INSTRUCTION: Rewrite the rows from the line holding "What do you see at coordinates (888, 498)" through the line holding "Image resolution: width=1280", both included, as a numbered list with blank lines left out.
╭──
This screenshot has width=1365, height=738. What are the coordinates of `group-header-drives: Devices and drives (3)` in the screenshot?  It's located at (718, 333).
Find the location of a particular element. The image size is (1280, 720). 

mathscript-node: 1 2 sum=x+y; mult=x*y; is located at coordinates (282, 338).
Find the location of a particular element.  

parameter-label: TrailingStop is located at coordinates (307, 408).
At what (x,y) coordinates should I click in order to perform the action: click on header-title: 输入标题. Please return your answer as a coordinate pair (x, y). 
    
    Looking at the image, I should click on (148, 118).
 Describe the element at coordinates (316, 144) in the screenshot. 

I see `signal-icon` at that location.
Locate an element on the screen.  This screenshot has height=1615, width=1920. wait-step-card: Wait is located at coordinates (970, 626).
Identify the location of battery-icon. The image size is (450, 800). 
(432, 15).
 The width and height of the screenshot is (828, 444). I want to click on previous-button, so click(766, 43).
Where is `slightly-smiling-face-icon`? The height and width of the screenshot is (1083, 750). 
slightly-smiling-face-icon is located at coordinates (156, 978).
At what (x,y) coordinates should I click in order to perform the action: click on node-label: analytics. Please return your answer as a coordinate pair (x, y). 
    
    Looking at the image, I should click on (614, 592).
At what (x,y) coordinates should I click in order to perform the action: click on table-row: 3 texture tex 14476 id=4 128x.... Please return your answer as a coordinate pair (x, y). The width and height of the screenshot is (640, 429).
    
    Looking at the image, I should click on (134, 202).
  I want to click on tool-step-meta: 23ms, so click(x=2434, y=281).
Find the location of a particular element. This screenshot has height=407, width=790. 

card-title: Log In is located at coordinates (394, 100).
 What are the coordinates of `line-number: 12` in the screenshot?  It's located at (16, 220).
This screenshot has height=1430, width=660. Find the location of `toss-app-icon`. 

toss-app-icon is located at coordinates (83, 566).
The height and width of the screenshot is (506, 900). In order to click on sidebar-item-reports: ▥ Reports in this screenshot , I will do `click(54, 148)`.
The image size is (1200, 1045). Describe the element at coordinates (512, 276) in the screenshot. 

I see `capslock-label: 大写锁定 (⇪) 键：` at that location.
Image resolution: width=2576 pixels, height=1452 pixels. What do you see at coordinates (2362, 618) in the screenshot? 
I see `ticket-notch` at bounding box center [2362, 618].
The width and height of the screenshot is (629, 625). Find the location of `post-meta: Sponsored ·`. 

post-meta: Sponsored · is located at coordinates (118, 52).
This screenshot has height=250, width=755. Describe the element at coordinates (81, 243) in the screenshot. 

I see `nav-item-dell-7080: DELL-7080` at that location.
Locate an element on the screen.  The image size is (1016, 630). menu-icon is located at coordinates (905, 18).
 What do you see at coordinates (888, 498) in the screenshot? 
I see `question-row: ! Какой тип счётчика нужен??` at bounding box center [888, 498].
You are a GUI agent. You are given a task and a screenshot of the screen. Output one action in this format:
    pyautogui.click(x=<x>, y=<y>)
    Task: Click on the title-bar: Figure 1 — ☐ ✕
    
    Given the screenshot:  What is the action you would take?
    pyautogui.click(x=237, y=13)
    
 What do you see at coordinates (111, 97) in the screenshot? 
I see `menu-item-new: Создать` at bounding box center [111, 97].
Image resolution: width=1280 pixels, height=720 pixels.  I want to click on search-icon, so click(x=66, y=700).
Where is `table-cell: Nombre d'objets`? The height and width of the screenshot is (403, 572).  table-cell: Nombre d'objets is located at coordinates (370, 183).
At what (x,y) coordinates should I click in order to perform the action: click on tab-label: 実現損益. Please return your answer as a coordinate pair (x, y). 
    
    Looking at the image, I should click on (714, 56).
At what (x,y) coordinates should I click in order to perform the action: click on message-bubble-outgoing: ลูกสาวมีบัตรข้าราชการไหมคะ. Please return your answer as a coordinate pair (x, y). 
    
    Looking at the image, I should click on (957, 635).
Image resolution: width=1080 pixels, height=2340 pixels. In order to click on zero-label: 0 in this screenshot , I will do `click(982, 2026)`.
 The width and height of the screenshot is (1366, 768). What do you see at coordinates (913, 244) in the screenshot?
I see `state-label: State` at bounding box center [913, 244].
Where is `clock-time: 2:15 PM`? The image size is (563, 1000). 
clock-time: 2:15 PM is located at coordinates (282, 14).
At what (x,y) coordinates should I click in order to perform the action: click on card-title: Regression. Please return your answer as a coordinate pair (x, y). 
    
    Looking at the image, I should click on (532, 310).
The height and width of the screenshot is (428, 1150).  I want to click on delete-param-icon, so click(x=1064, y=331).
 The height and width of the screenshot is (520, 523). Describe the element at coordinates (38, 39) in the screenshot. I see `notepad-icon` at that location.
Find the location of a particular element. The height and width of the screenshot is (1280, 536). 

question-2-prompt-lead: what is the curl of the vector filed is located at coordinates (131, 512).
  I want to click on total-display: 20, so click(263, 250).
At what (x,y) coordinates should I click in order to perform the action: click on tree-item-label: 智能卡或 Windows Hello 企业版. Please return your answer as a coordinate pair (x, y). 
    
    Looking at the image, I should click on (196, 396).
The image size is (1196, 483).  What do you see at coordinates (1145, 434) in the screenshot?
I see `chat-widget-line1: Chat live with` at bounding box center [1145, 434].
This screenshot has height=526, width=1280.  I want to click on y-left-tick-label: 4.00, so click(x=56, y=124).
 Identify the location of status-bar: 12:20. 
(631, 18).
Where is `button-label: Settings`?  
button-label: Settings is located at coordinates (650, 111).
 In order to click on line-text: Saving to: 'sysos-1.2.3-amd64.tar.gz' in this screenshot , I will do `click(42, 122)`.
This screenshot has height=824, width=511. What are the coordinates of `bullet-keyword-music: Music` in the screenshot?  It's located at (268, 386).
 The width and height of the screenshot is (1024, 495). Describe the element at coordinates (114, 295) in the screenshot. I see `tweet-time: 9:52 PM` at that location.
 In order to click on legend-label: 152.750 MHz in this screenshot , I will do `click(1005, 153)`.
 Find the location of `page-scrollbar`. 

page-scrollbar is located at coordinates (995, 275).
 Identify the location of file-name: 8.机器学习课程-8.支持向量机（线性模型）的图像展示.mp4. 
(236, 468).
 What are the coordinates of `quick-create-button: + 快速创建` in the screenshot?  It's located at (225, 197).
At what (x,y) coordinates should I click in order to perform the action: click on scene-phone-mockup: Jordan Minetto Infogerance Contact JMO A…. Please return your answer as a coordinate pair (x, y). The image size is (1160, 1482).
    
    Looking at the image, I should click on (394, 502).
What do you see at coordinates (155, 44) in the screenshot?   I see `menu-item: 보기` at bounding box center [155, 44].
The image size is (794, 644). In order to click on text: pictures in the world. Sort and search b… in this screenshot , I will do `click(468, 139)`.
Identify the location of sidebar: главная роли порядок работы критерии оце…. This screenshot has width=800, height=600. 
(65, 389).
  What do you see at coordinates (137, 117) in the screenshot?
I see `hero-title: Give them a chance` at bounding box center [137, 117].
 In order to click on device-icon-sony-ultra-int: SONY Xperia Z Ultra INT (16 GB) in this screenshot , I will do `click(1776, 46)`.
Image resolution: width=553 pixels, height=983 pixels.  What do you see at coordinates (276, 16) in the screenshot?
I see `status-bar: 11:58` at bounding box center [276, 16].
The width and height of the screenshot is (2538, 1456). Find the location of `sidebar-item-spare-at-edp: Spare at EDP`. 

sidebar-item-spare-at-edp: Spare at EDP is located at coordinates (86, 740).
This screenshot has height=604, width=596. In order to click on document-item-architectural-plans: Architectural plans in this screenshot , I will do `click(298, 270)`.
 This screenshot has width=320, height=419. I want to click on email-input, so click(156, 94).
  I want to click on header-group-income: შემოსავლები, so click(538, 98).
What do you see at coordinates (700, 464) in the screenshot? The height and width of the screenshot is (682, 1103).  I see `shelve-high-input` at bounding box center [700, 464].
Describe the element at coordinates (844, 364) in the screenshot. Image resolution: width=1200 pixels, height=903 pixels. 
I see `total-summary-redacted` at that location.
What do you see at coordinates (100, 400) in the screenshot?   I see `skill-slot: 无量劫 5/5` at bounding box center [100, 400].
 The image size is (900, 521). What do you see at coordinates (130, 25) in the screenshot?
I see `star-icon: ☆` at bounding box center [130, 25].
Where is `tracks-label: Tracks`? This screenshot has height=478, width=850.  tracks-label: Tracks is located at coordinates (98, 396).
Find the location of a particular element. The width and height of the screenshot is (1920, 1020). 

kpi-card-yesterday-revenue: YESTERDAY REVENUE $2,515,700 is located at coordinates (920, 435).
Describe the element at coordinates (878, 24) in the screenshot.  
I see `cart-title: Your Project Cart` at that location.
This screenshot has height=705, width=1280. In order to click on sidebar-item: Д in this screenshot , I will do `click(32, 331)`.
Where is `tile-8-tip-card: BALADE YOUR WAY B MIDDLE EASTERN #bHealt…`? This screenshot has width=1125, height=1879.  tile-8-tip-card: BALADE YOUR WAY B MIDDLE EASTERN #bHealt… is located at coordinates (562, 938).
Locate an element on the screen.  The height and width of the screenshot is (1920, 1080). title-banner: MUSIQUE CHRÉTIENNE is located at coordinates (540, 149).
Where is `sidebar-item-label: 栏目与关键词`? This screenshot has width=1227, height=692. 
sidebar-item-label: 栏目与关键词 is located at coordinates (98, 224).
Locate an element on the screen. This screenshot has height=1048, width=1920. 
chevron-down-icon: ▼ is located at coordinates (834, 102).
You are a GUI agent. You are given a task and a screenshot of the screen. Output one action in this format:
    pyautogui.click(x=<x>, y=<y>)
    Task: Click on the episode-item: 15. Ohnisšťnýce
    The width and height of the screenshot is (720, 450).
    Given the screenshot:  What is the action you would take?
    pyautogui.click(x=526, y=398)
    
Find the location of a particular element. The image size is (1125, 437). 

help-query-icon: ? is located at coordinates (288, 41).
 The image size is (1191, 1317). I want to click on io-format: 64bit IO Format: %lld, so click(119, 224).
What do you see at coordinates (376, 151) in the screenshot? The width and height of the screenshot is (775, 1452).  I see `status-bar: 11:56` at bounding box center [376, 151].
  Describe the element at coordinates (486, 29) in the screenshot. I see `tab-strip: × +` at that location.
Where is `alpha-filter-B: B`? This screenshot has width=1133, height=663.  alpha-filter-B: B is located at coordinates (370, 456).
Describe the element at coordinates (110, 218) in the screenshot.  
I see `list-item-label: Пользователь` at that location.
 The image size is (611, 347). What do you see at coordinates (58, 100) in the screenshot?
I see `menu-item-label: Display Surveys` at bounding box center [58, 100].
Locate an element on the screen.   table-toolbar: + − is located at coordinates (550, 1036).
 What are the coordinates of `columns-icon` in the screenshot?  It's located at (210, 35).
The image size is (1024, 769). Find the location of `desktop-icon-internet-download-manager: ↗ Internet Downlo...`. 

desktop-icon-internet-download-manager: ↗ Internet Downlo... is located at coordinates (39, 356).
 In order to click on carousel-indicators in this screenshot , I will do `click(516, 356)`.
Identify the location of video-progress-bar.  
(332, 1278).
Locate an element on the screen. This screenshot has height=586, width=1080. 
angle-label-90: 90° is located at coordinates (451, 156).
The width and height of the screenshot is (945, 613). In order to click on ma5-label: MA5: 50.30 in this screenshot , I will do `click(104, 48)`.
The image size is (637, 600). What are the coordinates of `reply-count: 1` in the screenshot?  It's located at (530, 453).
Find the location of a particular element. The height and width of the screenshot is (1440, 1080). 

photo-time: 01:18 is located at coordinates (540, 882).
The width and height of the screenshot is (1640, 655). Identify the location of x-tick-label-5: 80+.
╰──
ANSWER TO THIS TASK:
1.  What do you see at coordinates (888, 498) in the screenshot? 
2. I see `question-row: ! Какой тип счётчика нужен??` at bounding box center [888, 498].
3. You are a GUI agent. You are given a task and a screenshot of the screen. Output one action in this format:
4.     pyautogui.click(x=<x>, y=<y>)
5.     Task: Click on the title-bar: Figure 1 — ☐ ✕
6.     Given the screenshot:  What is the action you would take?
7.     pyautogui.click(x=237, y=13)
8.  What do you see at coordinates (111, 97) in the screenshot? 
9. I see `menu-item-new: Создать` at bounding box center [111, 97].
10. Image resolution: width=1280 pixels, height=720 pixels.  I want to click on search-icon, so click(x=66, y=700).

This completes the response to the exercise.